What fact-checkers want from Facebook
Facebook and its fact-checking partners will meet in Silicon Valley Tuesday to work out their differences — and the latter have some pretty specific asks.
The meeting (brokered by the International Fact-Checking Network) will take place at the technology company’s Menlo Park, California, headquarters and involve fact-checkers from organizations like Libération, Snopes and Factcheck.org. It comes more than a year after Facebook launched the project, which enables independent fact-checking outlets to review viral stories on Facebook and, if false, append a related fact check.
Angie Holan, editor of PolitiFact (a project of the Poynter-owned Tampa Bay Times), told Poynter that, overall, the outlet has benefitted from the Facebook partnership mainly in its ability to more rapidly detect viral hoaxes. But at Tuesday’s meeting, she hopes the tech company will share how the flagging mechanism is affecting news consumption.
“We’ve been really pleased with the partnership because it’s helped us identify the fake news really easily,” said Holan, who will be represented by executive director Aaron Sharockman at the meeting. “I hope to hear from them how they think it’s going as far as reducing the spread of fake news and informing people on Facebook.”

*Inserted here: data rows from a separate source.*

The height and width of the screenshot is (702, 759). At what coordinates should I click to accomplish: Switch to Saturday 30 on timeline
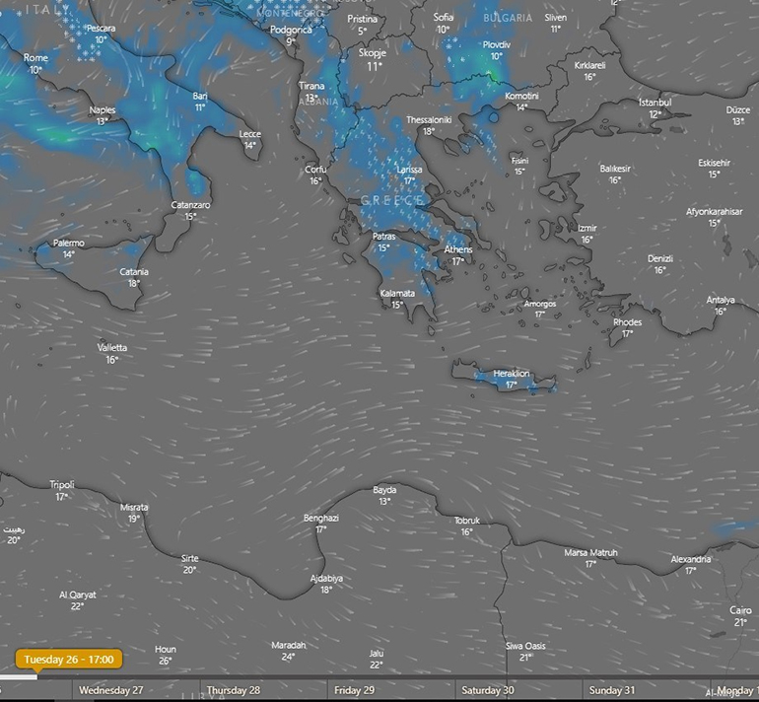pyautogui.click(x=488, y=690)
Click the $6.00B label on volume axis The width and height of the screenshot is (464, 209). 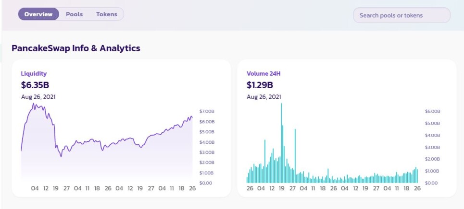pyautogui.click(x=433, y=111)
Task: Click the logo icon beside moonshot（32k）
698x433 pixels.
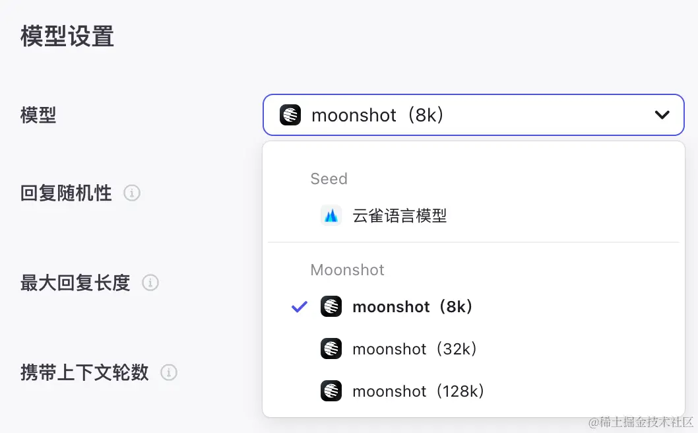Action: [331, 349]
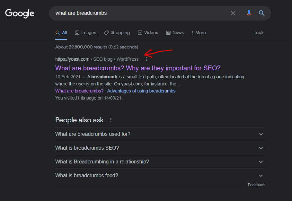
Task: Click the Shopping tab tag icon
Action: coord(106,32)
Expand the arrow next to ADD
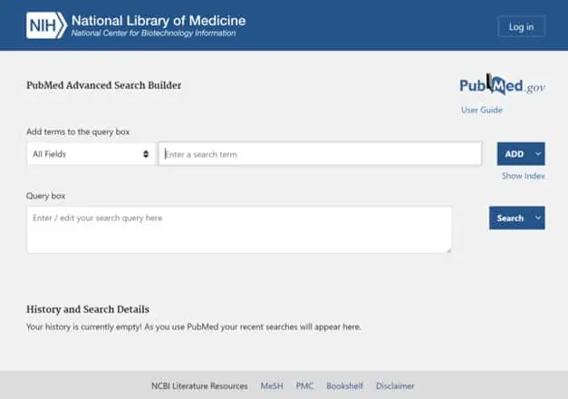 coord(538,154)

The timing of the meeting at Facebook is key. Last week, the tech company announced that it was expanding its project to Italy ahead of next month’s election — the fifth country to join the initiative. The platform has come under fire in recent weeks for several changes it’s made to the algorithm powering the News Feed, including decreasing the reach of publishers and pages in favor of personal interactions, as well as boosting the visibility of outlets readers say they trust most.
The four fact-checkers that Poynter spoke to mostly agreed they would like more transparency from Facebook, which, as Politico pointed out last month, seems set to open up its notoriously walled gardens a little at the meeting. Eugene Kiely, director of Factcheck.org, echoed Holan’s call for more information about how the flagging mechanism is working.

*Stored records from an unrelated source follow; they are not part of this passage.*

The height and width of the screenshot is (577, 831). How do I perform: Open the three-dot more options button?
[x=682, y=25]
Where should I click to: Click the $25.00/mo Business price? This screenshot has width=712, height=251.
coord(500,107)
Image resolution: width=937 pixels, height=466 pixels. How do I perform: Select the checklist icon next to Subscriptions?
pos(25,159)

“I’d like to get a better understanding of the impact that the fact-checkers are having on reducing the dissemination of fake news, and how Facebook measures that,” he told Poynter in an email. “And I’d like to improve communications with Facebook. Too often Facebook makes major changes that directly affect us without any discussion or advance notice.”
In October, BuzzFeed News published a report based on a leaked email from Facebook to one of its fact-checking partners on what is to date the only data about the project. According to the email, the future impressions of stories that its fact-checking partners label as false decrease by 80 percent in the News Feed — but it often takes an average of three days for them to be flagged.
In a Poynter article published in December, Facebook’s fact-checking partners weighed in on how they thought the project was going one year after its launch. PolitiFact and Factcheck.org said that, while the methodology and timeline for flagging fake new stories on Facebook isn’t perfect, the endeavor had been largely successful. But others doubted the effort’s premise entirely.
One of those fact-checkers is Brooke Binkowski — and she’s not hopeful for tomorrow’s meeting.
“Given that it has been more than a year and we are still struggling with just as much fake news and disinformation, if not more, than we were a year ago, I remain skeptical that any algorithmic tool — even with humans behind it like us — is going to help anything in a meaningful way,” said the managing editor of Snopes, who won’t be attending the event. “I think that literally the only thing that’s going to help is an army of moderators.”
David Mikkelson, founder and editor of Snopes, who is attending the Facebook meeting, told Poynter in an email that, while there are real challenges to ensuring the tool is effective, he’s a little more optimistic about the project going forward.
“I’d say we're all looking for ways to make the Facebook fact-checking partnership work better and more efficiently for both sides,” he said. “It's a rather large and complicated problem to tackle, and it makes sense for all of us to be talking with each other and with Facebook as a group rather than one-on-one.”
Beyond transparency, another key area of improvement that fact-checkers identified is the ability to apply fact checks to copycat fake news stories. Oftentimes one viral hoax will be republished across several fake news sites, accruing more reach than the original flagged story — but the fact checks don’t always follow them, both Mikkelson and Kiely said.
And, going forward, Holan is optimistic.
“They’ve made some significant improvements to the tool this year,” she said. “Because of those improvements, it allows us to identify material that needs to be fact-checked more quickly and to connect our fact checks to inaccurate information.”
“I think it’s going to be even better this year.”
Correction: This article has been corrected to more accurately convey the content of the leaked Facebook email obtained by BuzzFeed on the effect on reach of false news stories spotted by fact-checkers. The email stated "once we receive a false rating from one of our fact checking partners." We wrote that two fact-checkers had to weigh in.
This is because while Facebook has not disclosed the actions it takes on links rated as false news in detail, it only moved from requiring two fact-checkers for a disputed flag to one fact-checker for a related article in December, after the email in question.